Fire Tips for Older Adults and Those with Disabilities

PROTECT YOURSELF

  • Prevention is the best way to keep your home safety from fire.
  • Be Kitchen Wise: Never leave cooking unattended. Use oven mitts and wear clothes with tight-fitting or rolled-up sleeves when you cook. Use a kitchen timer and remind yourself to turn off burners and the oven.
  • Keep stove surfaces free of clutter and built-up grease. Don't cook if you've been drinking alcohol or taking medication that makes you drowsy.
  • Be Smoker Wary: Provide smokers with large, deep, non-tip ashtrays.
  • Empty ashtrays often, wetting the contents before dumping them. Never smoke in bed or while drinking alcohol or while you are on medication that could make you drowsy or disoriented.
  • Give Space Heaters Space: Keep portable heaters and space heaters at least three feet (one meter) from everything --- including you. Just brushing against one could set your clothing on fire.
  • Install Smoke Detectors: Be sure to have smoke detectors outside or in all sleeping areas, and on every level of your home, including the basement.
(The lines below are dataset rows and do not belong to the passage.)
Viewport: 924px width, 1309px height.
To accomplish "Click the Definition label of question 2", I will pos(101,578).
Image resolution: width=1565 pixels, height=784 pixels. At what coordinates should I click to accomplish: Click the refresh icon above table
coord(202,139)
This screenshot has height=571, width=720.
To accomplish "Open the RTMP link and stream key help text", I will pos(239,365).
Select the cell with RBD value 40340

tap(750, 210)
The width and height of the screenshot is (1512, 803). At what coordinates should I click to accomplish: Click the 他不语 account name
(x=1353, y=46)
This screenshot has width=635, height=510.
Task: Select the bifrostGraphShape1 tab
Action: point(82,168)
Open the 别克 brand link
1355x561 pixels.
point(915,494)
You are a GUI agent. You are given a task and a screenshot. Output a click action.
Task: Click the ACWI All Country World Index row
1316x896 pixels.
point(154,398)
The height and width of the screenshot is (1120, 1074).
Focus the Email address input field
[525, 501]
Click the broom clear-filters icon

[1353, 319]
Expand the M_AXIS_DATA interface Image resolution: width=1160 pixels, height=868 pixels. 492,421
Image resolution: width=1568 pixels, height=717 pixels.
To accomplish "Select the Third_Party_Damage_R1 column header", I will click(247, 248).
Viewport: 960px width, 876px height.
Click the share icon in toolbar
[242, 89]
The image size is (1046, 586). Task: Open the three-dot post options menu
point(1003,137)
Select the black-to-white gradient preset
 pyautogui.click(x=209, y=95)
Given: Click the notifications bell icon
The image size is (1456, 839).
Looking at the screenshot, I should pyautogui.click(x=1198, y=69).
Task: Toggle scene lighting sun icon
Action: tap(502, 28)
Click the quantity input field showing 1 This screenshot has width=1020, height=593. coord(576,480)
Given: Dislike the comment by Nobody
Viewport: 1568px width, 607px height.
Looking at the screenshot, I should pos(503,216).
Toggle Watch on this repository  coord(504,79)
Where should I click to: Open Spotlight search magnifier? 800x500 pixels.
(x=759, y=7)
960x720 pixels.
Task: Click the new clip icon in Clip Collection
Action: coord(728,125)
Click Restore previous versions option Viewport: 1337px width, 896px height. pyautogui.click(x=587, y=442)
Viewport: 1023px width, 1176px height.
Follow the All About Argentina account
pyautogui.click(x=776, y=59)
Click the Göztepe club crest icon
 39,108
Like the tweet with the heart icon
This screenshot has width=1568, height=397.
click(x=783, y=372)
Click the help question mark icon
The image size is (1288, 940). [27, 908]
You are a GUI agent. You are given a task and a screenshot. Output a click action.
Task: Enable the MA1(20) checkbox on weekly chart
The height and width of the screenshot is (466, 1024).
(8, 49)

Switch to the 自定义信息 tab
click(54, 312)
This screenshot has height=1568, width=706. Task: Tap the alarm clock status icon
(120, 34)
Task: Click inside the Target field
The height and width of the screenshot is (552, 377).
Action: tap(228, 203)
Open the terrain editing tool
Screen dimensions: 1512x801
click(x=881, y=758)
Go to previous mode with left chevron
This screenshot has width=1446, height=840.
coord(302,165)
Test your smoke detectors monthly and change the batteries once a year or when the detector is "chirping" to indicate that the battery is low. If you sleep in a room with the doors closed, install a smoke detector inside the room as well. If you are hearing impaired, use tested and approved smoke detectors that trigger a strobe light.

PLAN YOUR ESCAPE

  • Know Two Ways Out: Plan two escape routes from every room in your home.
  • Know How to Unlock Doors and Windows: Windows should open easily and fully, to allow escape. All security-barred windows and doors needed for escape should be equipped with quick-release devices that every household member can operate.
  • Know All Building Exits: If you live in an apartment building, count the number of doorways between your apartment and the two nearest exits.
  • No matter where you live, be familiar with all exits, including windows. If you have trouble with stairs, it may be best to sleep on the first floor.

IF YOU ARE TRAPPED

  • Remain calm.
  • Close all doors between you and the smoke.
  • If there is a phone in the room, call the fire department and tell the dispatcher where you are trapped. Call the fire department even if you can see fire trucks through your window.
  • Stuff rags, towels, or clothing in the cracks around doors to keep smoke out. Wait at a window; signal the fire fighters by waving a light colored cloth or flashlight and wait to be rescued.

IF FIRE STRIKES...

  • Test Doors Before You Open Them: Kneeling or crouching at the door, reach up as high as you can and touch the door, the knob, and then space between the door and its frame with back of your hand. If the door is cool, open it cautiously and continue along your escape route. If it is hot keep the door closed and seek an alternative escape route or stay in your room.
  • Crawl Low Under Smoke: If you must exit through smoke, crouch or crawl. Heat and smoke rise; cleaner air will be 12-24 inches (30-60 cm) above the floor.
  • Get Out and Stay Out: Leave the building as quickly as you can. Call the fire department from a neighbor's phone. Do not go back into the building for any reason.
  • Stop, Drop, and Roll: If your clothing catches fire, stop where you are; drop gently to the floor or ground, cover your face with your hands to protect your face from flames, and roll over and over to smother the flames. If you cannot drop to the floor smother the flames with a blanket or towel.
  • Smother a Grease Fire: If a pan of food catches fire, using a pot holder, carefully slide a lid over it and turn off the burner.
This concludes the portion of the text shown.